June 1st marked the start of the hurricane season, and exactly a week in storm Aletta has become the first hurricane of the 2018 season
Update: We now have a category 4 storm in the pacifichttps://t.co/pTbIU2Ii0F https://t.co/MaoRwyIFdn
— NWS (@NWS) June 8, 2018
Aletta is currently a category four storm, traveling with max winds of 120 miles per hour south of Mexico, the National Hurricane Centre has confirmed. The tropical storm severely strengthened over the first 24 hours and was upgraded to a category one hurricane on Thursday. Aletta is expected to remain a hurricane, and strengthen through Saturday before weakening and being downgraded to a tropical storm on Sunday.

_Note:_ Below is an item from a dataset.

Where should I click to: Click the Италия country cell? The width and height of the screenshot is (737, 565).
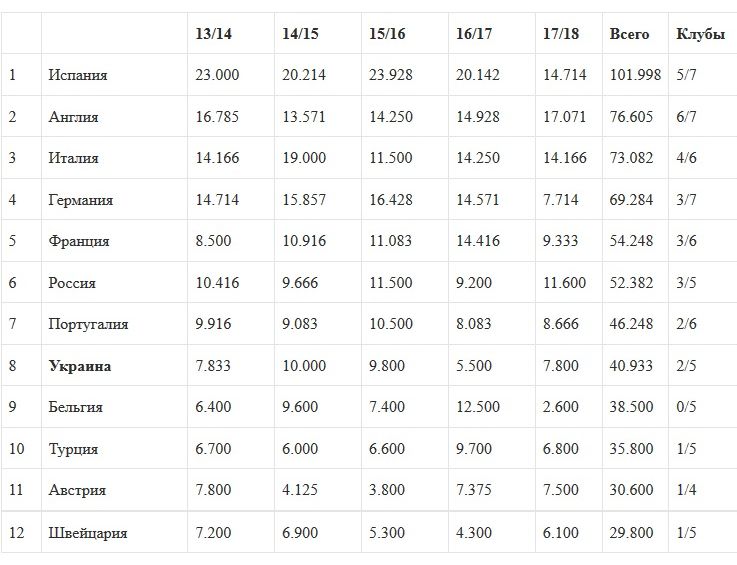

Dan Kottlowski, from AccuWeather, said: “Aletta should become a hurricane Friday or during the upcoming weekend.”
At 2 pm on Thursday local time, the hurricane was traveling an estimated 600 miles south of the Mexican city Cabo San Lucas but is not expected to pose a threat to land as it travels in a northwesterly direction.
Forecasters have been monitoring any showers and thunderstorms appearing south of Mexico’s coastline since last weekend as they desperately attempted to predict whether Aletta could pose a danger to the region. Rip currents and rough seas could strike beaches from Acapulco to Mazatlan and southern Baja California thanks to Aletta’s force.
Forecaster AccuWeather has predicted a second tropical threat could develop towards the south of southern Mexico into the weekend or next week and it is understood this threat could track closer to the nation’s coastline than Aletta.
Hurricane season takes place from June 1 to November 30 with peak activity towards the end of August.